Backup and restore is a core component of the high availability feature of OceanBase Database. It ensures data security by preventing issues such as storage medium damage and user errors. If data is lost due to storage medium damage or user errors, you can restore the data.
Overview
The backup and restore module of OceanBase Database provides three main features: backup, restore, and cleanup.
OceanBase Database supports tenant-level physical backup. Physical backup consists of data backup and log archiving, so it is composed of these two features. Here, the tenant refers to the user's User tenant, and physical backup is not supported for the sys tenant and Meta tenant.
Data backup refers to the feature of backing up data, which is divided into full backup and incremental backup:
Full backup backs up all macroblocks.
Incremental backup refers to backing up macroblocks added or modified since the last backup.
Notice
Before you perform a physical backup, you must enable log archiving first.
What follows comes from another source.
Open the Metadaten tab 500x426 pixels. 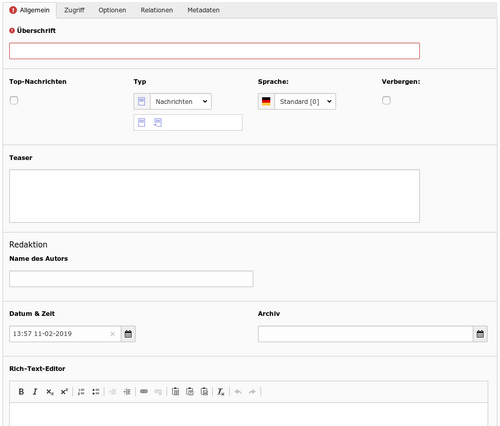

The data backed up in data backup includes the following:
Tenant-related information, such as the tenant name, cluster name, timezone, locality, and compatibility mode (MySQL or Oracle) of the tenant.
Data of all user tables
Note
Data backup backs up system variables and tenant configurations but does not back up cluster-level configurations or private system table data.
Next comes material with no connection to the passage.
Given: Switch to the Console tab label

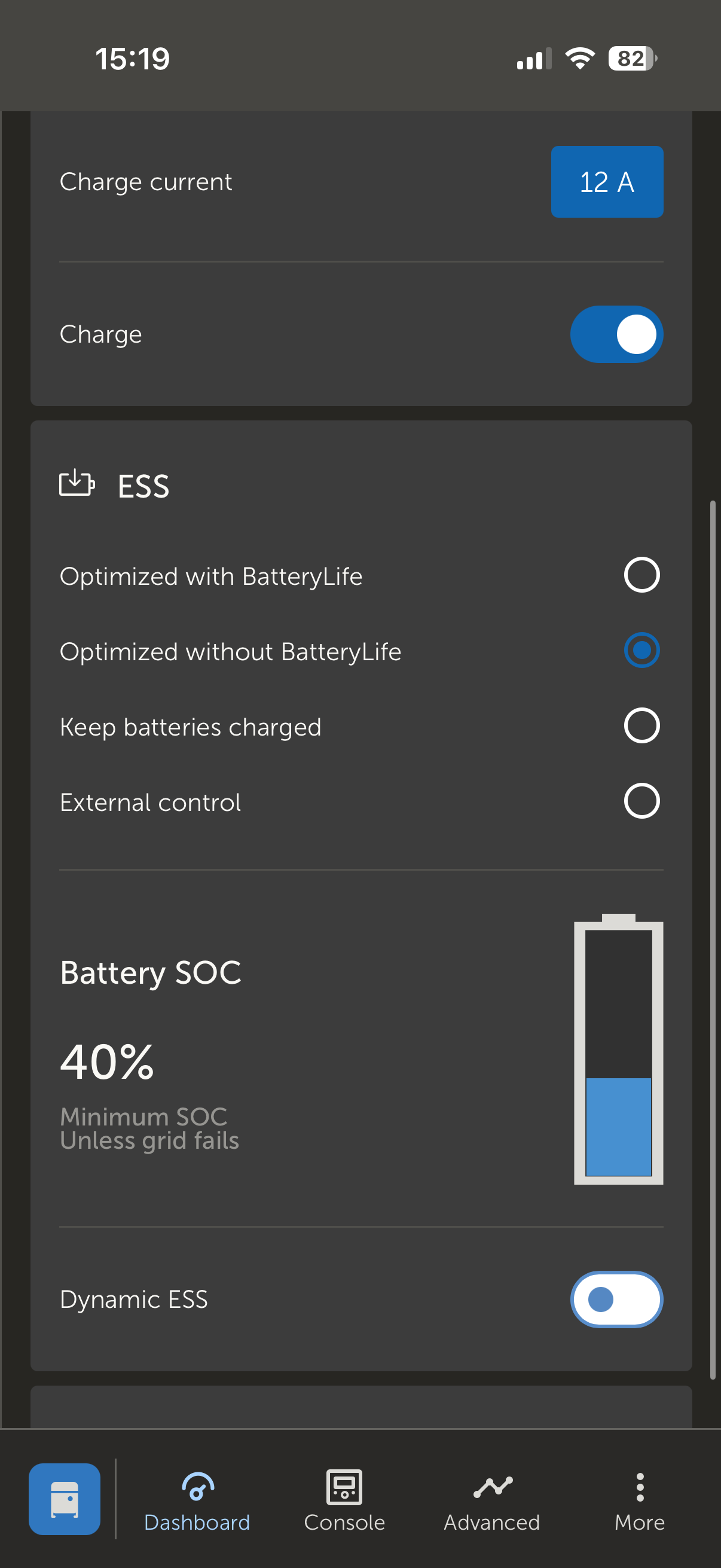Looking at the screenshot, I should [344, 1523].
Log archiving refers to the automatic archiving of log data. The OBServer node periodically archives log data to the specified backup path. This action is fully automatic and does not require external triggering. After the log archiving service is enabled, the data dictionary is also archived.
The overall architecture of physical restore is as follows:
Physical restore supports tenant-level restore and table-level restore.
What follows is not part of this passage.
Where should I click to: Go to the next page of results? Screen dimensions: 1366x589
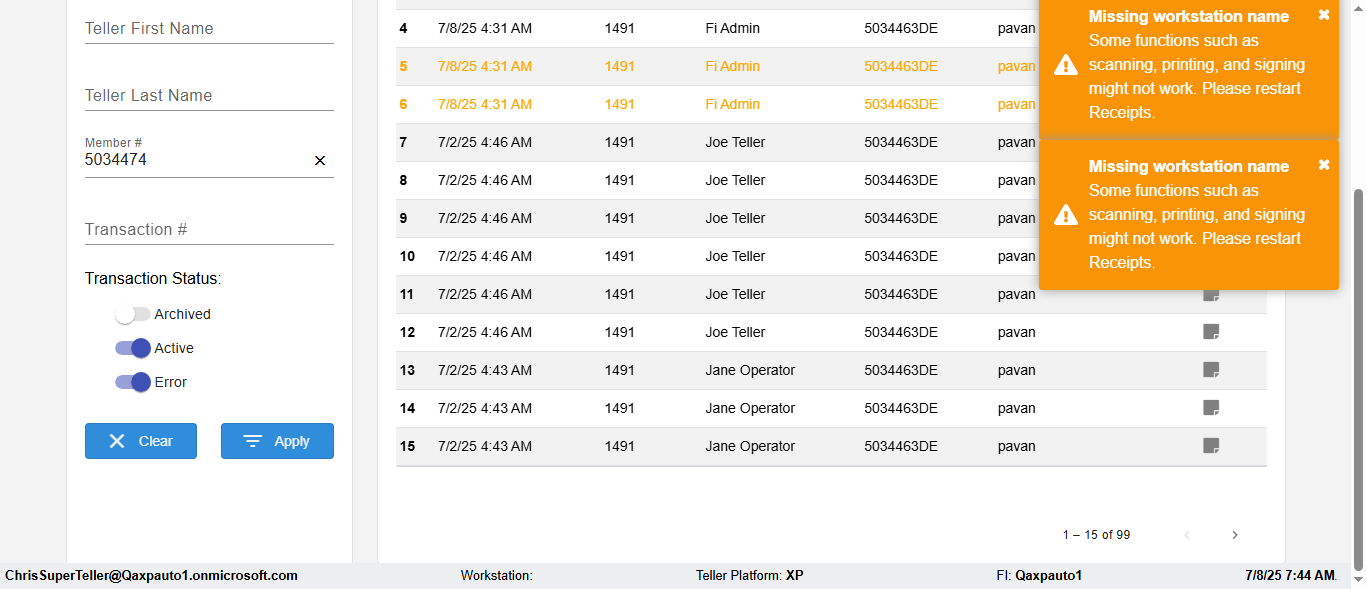coord(1235,535)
Tenant-level restore: Tenant-level restore is the process of rebuilding a new tenant based on the backup data of an existing tenant. Tenant-level restore ensures global consistency across tables and partitions.
Table-level restore: Restores user-specified tables from backup data to an existing tenant. The target tenant can be the same as the source tenant, a different tenant in the same cluster, or a tenant in a different cluster.
Tenant-level restore supports full restore and quick restore.
Notice
After a tenant is restored by using fast restore, the tenant does not support manually triggering major compaction, data backup, or Switchover/Failover to become the primary tenant. The tenant can only exist as a standby tenant.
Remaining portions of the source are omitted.